Ultimately, items sent to the MRC will be processed and either sorted appropriately or disposed of in the dump. However, tossing items willy-nilly into bins not only makes for more work for the employees but can also be dangerous. The facility does not take scrap metal, for example, but large pieces of jagged metal frequently come down the conveyor belts, as do splintered bits of wood. Even a piece of a motor once appeared, which got caught in one of the machines and had to be pried out.
Whether or not a bottle is rinsed out doesn’t affect its recyclability, but a cursory rinse is a nice thing to do for the employees of the facility, Grey said, as that reduces the likelihood they’ll be spattered with the stagnant contents.

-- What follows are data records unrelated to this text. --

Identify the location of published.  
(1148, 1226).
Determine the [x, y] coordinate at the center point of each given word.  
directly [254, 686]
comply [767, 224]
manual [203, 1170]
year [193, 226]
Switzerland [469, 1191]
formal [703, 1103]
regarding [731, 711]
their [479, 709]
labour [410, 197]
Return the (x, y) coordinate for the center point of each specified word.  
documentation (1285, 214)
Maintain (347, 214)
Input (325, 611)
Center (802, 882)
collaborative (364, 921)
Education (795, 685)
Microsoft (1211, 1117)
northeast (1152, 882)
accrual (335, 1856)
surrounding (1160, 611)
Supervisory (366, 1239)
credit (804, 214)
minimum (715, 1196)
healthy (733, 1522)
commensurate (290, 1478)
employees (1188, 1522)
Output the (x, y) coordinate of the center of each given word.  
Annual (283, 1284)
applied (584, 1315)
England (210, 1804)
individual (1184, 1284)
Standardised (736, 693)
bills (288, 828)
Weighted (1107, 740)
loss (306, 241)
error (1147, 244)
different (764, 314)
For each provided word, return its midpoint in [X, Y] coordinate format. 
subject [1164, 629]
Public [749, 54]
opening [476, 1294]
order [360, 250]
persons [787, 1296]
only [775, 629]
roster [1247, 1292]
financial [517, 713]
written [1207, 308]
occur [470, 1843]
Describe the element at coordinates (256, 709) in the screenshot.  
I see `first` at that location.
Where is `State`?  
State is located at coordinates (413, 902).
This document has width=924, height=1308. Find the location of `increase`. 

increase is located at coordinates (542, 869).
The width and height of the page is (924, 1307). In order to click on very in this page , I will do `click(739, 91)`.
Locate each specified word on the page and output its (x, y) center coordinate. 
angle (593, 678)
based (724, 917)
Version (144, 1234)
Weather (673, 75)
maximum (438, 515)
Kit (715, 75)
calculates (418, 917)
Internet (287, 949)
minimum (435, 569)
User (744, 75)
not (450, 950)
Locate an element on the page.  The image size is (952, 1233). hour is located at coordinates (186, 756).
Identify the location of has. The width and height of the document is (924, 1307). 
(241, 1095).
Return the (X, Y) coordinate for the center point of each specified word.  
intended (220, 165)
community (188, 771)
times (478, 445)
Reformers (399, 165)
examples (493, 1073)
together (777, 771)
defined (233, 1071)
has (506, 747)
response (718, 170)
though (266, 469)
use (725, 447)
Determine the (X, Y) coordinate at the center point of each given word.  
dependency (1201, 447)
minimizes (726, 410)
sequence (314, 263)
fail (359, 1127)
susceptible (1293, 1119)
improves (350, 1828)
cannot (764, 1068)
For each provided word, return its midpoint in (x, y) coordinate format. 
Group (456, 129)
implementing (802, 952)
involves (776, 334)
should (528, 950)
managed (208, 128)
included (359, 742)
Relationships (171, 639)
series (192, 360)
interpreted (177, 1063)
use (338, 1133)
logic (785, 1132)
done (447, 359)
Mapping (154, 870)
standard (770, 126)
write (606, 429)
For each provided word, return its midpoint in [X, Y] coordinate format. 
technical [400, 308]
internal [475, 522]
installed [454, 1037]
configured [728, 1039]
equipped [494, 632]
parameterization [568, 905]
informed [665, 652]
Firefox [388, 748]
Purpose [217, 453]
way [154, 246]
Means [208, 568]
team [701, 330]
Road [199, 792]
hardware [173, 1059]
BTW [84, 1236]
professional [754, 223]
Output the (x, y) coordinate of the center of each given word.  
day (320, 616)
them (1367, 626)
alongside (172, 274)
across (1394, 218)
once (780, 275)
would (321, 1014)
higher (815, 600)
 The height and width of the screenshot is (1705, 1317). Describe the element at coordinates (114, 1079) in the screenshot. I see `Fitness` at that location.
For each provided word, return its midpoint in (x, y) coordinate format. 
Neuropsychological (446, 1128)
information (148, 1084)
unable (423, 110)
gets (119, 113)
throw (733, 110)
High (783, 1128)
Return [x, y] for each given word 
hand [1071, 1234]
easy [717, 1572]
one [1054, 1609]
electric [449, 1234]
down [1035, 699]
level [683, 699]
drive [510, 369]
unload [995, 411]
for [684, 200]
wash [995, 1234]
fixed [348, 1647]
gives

‘A stunning, useful experience’
Although the company didn’t mention the landslide that exposed 15 acres of garbage in 1996, Hennessy said, or the fact that the exposed area was struck by lighting and burned for almost a week, she was impressed with how upfront the company appears to be about the potential dangers of the landfill and what it is doing to address them.
The efficiency of the operation was evident, she said, a far cry from the municipal dumps of yore in which people would just throw things in an open pit.
Nevertheless, five pounds of garbage per person per day is a sobering, motivating sight.
“The sheer volume of stuff going through the dump was quite stunning,” said Paige. “It was a useful experience for me.”